The principal use of corn (Zea mays) is grain for animal feed (field corn), however any type of corn may be used as vegetable corn by eating the kernels when they are immature. Modern sweet corn cultivars are developed specifically for use as a vegetable and are based on at least eight endogenous genes that, used singly or in combination, result in increased sugar content and decreased starch content in the endosperm, and also impact the eating quality (flavor, aroma, texture and tenderness) and visual appearance (kernel color and shape, and ear shape). (Marshall SW and Tracy WF 2007) Therefore, because there are distinct differences in composition between field corn (Zea mays) and sweet corn (Zea mays), and because there is a distinct difference in the growth stage of the consumed product (mature vs. immature kernels), the two crops are classified separately in the database.(Marshall SW and Tracy WF. 2007. Sweet Corn. In Corn Chemistry and Technology. White PJ and Johnson LA, eds. St. Paul, Minnesota, USA: American Association of Cereal Chemists, Inc. pp. 537-569)

18. Why is the Analyte ‘Carbohydrate by Calculation’ listed under Analyte Type ‘Proximates’ and not under ‘Carbohydrates’?

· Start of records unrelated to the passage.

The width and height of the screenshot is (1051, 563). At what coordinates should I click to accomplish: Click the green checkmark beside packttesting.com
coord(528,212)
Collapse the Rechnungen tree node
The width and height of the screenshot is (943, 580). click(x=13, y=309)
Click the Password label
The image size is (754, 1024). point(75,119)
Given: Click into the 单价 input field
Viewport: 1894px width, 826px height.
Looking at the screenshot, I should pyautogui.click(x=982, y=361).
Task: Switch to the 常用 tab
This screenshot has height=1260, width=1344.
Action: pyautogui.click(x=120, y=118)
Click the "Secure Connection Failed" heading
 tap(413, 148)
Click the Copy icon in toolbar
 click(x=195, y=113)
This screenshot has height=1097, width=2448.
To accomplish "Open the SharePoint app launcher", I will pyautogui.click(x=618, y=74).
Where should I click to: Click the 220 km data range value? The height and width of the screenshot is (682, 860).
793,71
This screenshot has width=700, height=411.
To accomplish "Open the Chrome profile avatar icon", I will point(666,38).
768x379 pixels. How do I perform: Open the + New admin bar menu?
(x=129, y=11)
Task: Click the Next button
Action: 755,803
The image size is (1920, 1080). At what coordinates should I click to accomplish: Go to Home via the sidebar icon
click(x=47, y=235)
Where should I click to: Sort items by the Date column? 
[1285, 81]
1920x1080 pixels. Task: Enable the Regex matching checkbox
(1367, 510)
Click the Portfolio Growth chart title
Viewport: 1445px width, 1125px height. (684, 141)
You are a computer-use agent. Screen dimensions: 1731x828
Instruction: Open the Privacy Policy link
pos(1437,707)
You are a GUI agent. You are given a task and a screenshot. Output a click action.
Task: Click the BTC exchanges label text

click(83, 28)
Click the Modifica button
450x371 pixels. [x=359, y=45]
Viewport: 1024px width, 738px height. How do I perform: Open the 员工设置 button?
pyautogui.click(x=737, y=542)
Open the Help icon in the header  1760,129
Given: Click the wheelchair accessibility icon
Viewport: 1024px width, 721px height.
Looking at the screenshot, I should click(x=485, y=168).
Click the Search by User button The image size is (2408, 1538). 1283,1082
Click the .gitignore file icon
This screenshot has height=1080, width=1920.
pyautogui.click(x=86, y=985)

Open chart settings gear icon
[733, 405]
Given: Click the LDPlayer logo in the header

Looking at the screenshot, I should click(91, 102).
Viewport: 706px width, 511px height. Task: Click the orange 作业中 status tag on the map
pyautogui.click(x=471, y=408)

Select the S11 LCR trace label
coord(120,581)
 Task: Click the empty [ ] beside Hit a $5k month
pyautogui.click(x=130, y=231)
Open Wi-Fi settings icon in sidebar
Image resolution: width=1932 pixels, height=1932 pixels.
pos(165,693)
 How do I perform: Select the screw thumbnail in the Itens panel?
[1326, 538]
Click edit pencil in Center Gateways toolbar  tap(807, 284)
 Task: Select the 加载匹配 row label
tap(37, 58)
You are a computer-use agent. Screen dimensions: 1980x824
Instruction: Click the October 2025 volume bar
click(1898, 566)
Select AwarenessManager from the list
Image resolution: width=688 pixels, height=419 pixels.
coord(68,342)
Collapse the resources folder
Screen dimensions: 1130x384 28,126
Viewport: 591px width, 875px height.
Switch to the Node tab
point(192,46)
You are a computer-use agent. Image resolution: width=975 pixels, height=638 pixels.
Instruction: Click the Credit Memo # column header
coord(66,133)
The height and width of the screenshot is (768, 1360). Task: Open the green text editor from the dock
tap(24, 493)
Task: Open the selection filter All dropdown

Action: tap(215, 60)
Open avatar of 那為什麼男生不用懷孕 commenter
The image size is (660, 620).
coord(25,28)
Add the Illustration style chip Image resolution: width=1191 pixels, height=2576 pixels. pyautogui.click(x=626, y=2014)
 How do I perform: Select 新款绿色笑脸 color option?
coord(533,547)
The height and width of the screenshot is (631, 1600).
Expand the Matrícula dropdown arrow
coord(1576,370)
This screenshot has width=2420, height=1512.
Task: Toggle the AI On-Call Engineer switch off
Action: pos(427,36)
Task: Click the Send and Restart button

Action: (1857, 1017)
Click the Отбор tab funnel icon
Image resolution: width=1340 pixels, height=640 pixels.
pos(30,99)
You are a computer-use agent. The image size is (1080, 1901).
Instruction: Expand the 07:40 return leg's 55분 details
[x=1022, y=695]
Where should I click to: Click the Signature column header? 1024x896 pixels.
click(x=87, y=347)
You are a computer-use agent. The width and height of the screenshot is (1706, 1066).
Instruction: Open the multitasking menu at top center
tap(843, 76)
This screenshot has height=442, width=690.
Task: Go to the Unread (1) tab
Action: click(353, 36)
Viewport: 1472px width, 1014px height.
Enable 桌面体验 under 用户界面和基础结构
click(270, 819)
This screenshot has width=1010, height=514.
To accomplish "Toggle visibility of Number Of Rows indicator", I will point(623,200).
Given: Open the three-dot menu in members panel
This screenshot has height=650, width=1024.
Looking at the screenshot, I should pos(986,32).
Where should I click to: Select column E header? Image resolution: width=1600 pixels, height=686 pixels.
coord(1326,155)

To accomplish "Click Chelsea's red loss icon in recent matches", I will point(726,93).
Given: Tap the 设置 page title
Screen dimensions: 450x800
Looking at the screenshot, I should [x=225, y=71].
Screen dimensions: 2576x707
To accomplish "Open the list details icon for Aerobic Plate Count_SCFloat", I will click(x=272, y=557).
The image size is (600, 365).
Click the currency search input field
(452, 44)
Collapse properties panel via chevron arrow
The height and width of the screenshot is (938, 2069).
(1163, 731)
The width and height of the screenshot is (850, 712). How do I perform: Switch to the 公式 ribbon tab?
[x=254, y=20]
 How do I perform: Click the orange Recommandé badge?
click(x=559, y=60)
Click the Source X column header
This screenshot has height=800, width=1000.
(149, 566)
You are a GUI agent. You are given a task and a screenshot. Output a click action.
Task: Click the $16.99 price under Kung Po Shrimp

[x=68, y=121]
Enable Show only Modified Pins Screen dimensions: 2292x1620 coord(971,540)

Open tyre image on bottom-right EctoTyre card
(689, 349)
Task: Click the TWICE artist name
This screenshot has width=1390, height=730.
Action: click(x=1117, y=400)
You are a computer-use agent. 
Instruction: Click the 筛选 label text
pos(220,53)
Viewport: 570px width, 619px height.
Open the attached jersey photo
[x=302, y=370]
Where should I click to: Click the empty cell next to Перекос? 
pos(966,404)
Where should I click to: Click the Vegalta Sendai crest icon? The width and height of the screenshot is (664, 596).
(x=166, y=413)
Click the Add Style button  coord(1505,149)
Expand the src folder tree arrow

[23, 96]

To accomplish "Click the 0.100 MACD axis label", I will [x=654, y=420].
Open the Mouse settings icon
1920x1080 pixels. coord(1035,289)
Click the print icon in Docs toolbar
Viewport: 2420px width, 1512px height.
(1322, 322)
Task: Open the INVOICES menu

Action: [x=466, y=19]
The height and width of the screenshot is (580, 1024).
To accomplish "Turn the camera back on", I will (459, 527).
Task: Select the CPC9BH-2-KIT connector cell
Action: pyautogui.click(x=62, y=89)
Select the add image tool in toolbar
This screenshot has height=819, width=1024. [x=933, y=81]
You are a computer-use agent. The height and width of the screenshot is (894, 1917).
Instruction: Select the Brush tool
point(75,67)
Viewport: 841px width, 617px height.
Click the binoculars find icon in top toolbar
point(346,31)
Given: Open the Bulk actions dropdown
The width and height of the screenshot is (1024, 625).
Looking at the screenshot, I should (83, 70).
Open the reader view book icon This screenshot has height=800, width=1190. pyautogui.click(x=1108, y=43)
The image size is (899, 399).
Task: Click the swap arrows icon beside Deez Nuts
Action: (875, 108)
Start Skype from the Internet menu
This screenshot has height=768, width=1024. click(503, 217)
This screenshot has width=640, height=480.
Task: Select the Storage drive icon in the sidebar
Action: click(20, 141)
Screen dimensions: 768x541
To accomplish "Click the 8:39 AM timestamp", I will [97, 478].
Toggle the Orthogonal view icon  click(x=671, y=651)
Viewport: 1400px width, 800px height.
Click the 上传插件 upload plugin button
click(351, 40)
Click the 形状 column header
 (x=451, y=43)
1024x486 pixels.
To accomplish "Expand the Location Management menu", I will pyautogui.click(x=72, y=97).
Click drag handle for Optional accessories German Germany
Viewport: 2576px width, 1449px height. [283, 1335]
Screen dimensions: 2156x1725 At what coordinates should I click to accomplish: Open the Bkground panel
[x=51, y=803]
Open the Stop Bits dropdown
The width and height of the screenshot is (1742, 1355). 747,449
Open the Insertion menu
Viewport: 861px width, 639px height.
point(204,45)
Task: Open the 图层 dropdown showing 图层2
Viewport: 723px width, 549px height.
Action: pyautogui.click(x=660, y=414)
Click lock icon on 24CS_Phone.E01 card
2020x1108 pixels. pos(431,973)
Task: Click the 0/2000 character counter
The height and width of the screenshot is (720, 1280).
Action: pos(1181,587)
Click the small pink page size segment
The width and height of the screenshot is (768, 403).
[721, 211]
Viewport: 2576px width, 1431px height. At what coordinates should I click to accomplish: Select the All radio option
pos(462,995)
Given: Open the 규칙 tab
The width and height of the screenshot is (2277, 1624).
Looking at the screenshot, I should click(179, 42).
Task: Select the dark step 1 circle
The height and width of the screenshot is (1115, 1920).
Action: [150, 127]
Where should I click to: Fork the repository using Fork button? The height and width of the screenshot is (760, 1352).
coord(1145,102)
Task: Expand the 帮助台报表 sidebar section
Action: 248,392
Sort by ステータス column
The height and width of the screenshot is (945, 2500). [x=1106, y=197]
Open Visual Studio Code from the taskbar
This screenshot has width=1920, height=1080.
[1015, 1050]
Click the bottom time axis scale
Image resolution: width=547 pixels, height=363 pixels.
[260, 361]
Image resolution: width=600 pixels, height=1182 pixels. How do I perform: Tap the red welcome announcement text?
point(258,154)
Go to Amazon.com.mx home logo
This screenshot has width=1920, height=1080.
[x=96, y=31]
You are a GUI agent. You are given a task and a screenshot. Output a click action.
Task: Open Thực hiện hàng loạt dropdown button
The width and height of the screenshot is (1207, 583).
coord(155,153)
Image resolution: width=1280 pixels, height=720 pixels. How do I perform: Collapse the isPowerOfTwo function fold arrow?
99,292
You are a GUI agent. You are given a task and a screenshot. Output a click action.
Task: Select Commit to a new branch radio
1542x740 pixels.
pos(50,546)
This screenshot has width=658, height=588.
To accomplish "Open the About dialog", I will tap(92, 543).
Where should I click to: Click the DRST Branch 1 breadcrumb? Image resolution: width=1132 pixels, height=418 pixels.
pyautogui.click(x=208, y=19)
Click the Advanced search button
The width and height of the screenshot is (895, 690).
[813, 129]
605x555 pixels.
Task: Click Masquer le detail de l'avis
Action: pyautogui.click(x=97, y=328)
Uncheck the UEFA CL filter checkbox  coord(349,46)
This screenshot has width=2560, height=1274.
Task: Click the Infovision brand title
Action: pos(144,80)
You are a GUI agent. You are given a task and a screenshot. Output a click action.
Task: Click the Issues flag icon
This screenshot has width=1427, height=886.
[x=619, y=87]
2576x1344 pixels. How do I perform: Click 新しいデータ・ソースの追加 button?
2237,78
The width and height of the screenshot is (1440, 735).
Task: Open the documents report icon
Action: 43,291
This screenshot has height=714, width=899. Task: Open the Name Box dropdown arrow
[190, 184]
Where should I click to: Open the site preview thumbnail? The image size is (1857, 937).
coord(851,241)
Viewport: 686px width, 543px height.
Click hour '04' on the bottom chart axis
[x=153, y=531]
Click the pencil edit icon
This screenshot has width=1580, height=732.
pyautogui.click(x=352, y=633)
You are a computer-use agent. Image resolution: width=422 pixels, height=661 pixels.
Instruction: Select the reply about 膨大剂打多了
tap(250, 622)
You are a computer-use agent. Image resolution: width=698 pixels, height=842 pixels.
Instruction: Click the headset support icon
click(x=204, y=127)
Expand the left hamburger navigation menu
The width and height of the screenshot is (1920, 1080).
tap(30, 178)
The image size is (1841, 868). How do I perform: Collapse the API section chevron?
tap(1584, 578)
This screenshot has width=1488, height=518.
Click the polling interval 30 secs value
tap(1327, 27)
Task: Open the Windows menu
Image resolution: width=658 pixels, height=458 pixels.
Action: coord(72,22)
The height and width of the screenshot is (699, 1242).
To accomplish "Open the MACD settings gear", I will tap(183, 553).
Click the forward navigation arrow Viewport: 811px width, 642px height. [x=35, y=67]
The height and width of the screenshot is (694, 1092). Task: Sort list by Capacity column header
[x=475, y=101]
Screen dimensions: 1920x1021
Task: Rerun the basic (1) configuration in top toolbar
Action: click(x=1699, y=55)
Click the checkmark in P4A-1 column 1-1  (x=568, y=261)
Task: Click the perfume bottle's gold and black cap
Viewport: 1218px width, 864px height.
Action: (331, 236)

The major constituents in food include protein, fat, moisture, ash and carbohydrates, that are collectively termed as ‘Proximates’. ‘Carbohydrate by Calculation’ is a calculated parameter or a derived value that is not obtained by analysis, but is defined as the difference between 100 and the sum of the crude protein, fat, moisture, and ash [100 - (crude protein + fat + moisture + ash)], according to the USDA Agriculture Handbook No 74. (1973). In the AFSI CCDB, ‘Carbohydrate by Calculation’ is therefore listed under the Analyte Type ‘Proximates’. This represents estimated ‘Total Carbohydrate’ which includes all carbohydrates, fiber and organic acids.
Another term ‘Available Carbohydrate’, that has not been used in the CCDB, represents only a fraction of the ‘Total Carbohydrate’ and is defined as the sum of free sugars (glucose, fructose, sucrose, lactose, maltose), starch, dextrins and glycogen. ‘Available Carbohydrate’ does not include dietary fiber, (soluble or insoluble), which is obtained by direct analysis. Dietary Fiber is listed under Analyte Type ‘Fiber’ in the AFSI CCDB.
In the AFSI CCDB, under Analyte Type ‘Carbohydrates’, sugar and starch analytes are listed for different crop types.

19. Under “Crop Type” why is there an option to select a single species or variety or a combination of multiple species or varieties for canola, mustard, and apple?

For canola and mustard there is more than one species in the database and for apple there is more than one variety in the database. The user may want to output data for all species or varieties combined or to output data for only one individual species or variety. For example, the user can select “Canola - Brassica napus” or “Canola - Brassica juncea” and output the data separately. However, if the user is interested in outputting the data for both species of canola, the combination “Canola - Brassica juncea + Canola - Brassica napus” may be used. Without this feature, the user would need to output the data sets for each individual species and merge them.

20. Are results of mono-unsaturated fatty acid analyses isomer specific?

The names associated with mono-unsaturated fatty acids (MUFA) in AFSI CCDB generally reflect the presence of a single isomer (n-9). For most crops in the database, the n-9 isomer of 18:1 through 24:1 MUFAs is the only isomer that is present in the crop tissue and captured in the database. However, for Brassica species (e.g., Brassica napus, Brassica juncea), both the predominant n-9 isomer, and the n-7 isomer are present and comprise the single value reported for 18:1, 20:1, and 22:1 MUFAs. In practice, this means that, for canola (B. napus or B. juncea) or mustard (B. juncea) seeds in AFSI CCDB, the value for 18:1 oleic represents the sum of both the n-7 (cis-vaccenic) and n-9 (oleic) isomers. Similarly, 20:1 eicosenoic, represents the sum of 20:1 n-7 and 20:1 n-9 fatty acids; 22:1 erucic represents the sum of 22:1 n-7 and 22:1 n-9 (erucic). Additional information on the presence of n-7 and n-9 MUFAs in Brassica species may be found in the published literature (Barthet V, 2008).

Reference: Barthet V. 2008. (n-7) and (n-9) cis-monounsaturated fatty acid contents of 12 Brassica species. Phytochemistry. 69: 411-7.